- What the task asks -
Format the material from the line containing "Toggle the Workspace pane toolbar button" through the line containing "click(463, 592)" as a JSON list of strings, one string per line and blank lines omitted. Include both of those lines.

- Data lines -
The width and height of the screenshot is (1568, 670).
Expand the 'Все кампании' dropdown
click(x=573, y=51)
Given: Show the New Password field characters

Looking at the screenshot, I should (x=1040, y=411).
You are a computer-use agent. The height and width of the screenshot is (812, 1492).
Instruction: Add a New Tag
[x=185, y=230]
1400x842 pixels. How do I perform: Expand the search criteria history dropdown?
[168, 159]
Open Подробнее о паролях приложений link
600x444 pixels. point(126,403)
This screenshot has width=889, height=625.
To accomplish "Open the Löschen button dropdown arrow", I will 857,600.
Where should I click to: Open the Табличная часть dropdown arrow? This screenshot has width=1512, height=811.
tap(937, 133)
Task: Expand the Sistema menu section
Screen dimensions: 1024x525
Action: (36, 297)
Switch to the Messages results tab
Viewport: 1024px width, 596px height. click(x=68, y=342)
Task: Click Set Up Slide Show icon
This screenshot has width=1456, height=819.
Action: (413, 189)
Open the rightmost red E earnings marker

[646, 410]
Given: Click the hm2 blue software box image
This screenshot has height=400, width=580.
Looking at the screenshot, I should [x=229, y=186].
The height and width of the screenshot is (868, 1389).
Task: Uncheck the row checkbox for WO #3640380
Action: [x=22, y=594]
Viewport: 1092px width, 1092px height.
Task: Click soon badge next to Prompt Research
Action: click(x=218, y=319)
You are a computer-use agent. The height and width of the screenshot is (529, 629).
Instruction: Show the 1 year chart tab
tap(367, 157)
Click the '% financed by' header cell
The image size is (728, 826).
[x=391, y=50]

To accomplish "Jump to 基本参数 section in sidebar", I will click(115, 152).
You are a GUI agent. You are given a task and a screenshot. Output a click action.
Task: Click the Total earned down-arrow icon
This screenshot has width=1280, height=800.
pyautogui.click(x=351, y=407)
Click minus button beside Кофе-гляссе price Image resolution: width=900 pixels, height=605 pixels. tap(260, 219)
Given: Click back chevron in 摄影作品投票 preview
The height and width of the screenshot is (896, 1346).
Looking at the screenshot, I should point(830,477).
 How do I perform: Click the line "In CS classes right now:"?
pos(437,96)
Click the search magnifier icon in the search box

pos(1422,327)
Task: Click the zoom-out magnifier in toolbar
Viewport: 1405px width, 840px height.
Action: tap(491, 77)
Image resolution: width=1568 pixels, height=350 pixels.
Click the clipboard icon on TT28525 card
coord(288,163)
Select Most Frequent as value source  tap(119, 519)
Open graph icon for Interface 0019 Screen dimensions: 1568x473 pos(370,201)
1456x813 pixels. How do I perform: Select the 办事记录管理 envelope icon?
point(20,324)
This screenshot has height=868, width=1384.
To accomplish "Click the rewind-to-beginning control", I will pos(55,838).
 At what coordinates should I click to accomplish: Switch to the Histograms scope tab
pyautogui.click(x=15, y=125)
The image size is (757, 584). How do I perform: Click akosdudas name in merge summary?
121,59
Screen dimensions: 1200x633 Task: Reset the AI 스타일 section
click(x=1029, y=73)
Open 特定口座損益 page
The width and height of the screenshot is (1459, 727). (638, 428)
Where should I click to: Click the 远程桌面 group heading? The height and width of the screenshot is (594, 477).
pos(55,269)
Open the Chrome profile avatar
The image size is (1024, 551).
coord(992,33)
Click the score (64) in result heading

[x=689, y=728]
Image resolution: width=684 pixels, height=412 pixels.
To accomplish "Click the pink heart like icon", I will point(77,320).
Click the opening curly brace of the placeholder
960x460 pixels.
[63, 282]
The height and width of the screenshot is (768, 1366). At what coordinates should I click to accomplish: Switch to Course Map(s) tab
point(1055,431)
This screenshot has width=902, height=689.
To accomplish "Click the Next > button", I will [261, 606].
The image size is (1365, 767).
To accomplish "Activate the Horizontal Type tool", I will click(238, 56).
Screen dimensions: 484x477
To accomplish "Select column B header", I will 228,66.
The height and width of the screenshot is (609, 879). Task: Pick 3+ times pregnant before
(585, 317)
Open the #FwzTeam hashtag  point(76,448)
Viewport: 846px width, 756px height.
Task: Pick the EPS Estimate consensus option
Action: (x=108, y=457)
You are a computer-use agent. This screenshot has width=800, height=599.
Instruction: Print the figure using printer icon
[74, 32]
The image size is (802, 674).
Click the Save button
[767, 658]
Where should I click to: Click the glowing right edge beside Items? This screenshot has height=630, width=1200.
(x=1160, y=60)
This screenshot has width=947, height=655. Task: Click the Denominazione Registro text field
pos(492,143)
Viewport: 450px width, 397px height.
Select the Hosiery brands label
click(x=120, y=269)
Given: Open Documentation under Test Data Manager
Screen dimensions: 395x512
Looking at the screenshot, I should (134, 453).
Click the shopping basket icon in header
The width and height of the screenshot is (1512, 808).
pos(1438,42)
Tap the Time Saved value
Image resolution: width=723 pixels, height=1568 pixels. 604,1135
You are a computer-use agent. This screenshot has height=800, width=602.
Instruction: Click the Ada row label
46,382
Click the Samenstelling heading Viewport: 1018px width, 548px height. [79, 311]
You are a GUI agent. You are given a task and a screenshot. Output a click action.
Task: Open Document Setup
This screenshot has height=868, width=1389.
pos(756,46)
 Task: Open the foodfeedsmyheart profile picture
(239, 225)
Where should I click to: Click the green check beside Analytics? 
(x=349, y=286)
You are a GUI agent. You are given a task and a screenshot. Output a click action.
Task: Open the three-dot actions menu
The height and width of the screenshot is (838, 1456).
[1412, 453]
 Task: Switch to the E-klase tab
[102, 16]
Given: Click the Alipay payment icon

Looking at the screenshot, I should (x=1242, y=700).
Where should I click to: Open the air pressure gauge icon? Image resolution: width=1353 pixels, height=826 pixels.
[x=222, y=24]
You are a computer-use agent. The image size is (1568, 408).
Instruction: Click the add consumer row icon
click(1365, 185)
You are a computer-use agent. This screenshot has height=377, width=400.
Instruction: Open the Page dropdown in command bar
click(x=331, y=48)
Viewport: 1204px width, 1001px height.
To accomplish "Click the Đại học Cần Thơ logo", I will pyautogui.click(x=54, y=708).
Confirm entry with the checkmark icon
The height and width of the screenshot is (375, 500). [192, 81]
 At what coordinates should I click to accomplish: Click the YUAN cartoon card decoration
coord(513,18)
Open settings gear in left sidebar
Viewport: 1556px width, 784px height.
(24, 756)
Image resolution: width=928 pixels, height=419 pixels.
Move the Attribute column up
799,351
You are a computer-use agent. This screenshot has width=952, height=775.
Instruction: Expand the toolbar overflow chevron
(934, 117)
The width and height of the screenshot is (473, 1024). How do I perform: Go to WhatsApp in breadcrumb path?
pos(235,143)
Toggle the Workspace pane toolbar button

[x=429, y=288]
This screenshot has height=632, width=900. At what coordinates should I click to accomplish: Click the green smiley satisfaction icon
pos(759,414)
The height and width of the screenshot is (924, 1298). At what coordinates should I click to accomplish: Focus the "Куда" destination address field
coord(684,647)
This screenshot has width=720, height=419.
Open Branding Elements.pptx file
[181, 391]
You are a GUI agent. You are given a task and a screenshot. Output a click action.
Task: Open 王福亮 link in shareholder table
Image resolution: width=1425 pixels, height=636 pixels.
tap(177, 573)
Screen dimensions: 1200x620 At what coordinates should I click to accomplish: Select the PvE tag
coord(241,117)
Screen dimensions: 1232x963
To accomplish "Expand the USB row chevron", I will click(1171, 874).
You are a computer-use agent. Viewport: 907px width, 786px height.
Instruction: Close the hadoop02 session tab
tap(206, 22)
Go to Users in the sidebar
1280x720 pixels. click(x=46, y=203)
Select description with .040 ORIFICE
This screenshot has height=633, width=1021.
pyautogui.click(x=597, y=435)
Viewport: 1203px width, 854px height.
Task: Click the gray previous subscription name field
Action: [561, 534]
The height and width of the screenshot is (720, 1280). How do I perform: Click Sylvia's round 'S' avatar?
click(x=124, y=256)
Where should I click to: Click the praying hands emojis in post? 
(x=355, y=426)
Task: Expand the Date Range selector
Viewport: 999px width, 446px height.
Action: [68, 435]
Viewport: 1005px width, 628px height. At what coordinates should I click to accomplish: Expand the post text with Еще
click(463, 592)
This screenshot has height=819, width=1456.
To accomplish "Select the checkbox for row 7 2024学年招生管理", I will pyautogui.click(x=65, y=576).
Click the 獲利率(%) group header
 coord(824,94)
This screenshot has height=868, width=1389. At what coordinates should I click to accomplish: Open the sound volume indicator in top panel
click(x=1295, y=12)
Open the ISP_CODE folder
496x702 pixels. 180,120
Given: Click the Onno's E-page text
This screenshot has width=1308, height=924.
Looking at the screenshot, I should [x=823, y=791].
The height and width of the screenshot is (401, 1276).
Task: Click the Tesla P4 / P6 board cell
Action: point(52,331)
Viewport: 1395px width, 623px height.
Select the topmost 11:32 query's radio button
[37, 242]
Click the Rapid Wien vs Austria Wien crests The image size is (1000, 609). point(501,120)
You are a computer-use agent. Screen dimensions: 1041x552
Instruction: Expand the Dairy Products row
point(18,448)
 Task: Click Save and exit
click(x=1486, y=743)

- Response for this exercise -
[
  "Toggle the Workspace pane toolbar button",
  "[x=429, y=288]",
  "This screenshot has height=632, width=900. At what coordinates should I click to accomplish: Click the green smiley satisfaction icon",
  "pos(759,414)",
  "The height and width of the screenshot is (924, 1298). At what coordinates should I click to accomplish: Focus the \"Куда\" destination address field",
  "coord(684,647)",
  "This screenshot has width=720, height=419.",
  "Open Branding Elements.pptx file",
  "[181, 391]",
  "You are a GUI agent. You are given a task and a screenshot. Output a click action.",
  "Task: Open 王福亮 link in shareholder table",
  "Image resolution: width=1425 pixels, height=636 pixels.",
  "tap(177, 573)",
  "Screen dimensions: 1200x620 At what coordinates should I click to accomplish: Select the PvE tag",
  "coord(241,117)",
  "Screen dimensions: 1232x963",
  "To accomplish \"Expand the USB row chevron\", I will click(1171, 874).",
  "You are a computer-use agent. Viewport: 907px width, 786px height.",
  "Instruction: Close the hadoop02 session tab",
  "tap(206, 22)",
  "Go to Users in the sidebar",
  "1280x720 pixels. click(x=46, y=203)",
  "Select description with .040 ORIFICE",
  "This screenshot has height=633, width=1021.",
  "pyautogui.click(x=597, y=435)",
  "Viewport: 1203px width, 854px height.",
  "Task: Click the gray previous subscription name field",
  "Action: [561, 534]",
  "The height and width of the screenshot is (720, 1280). How do I perform: Click Sylvia's round 'S' avatar?",
  "click(x=124, y=256)",
  "Where should I click to: Click the praying hands emojis in post? ",
  "(x=355, y=426)",
  "Task: Expand the Date Range selector",
  "Viewport: 999px width, 446px height.",
  "Action: [68, 435]",
  "Viewport: 1005px width, 628px height. At what coordinates should I click to accomplish: Expand the post text with Еще",
  "click(463, 592)"
]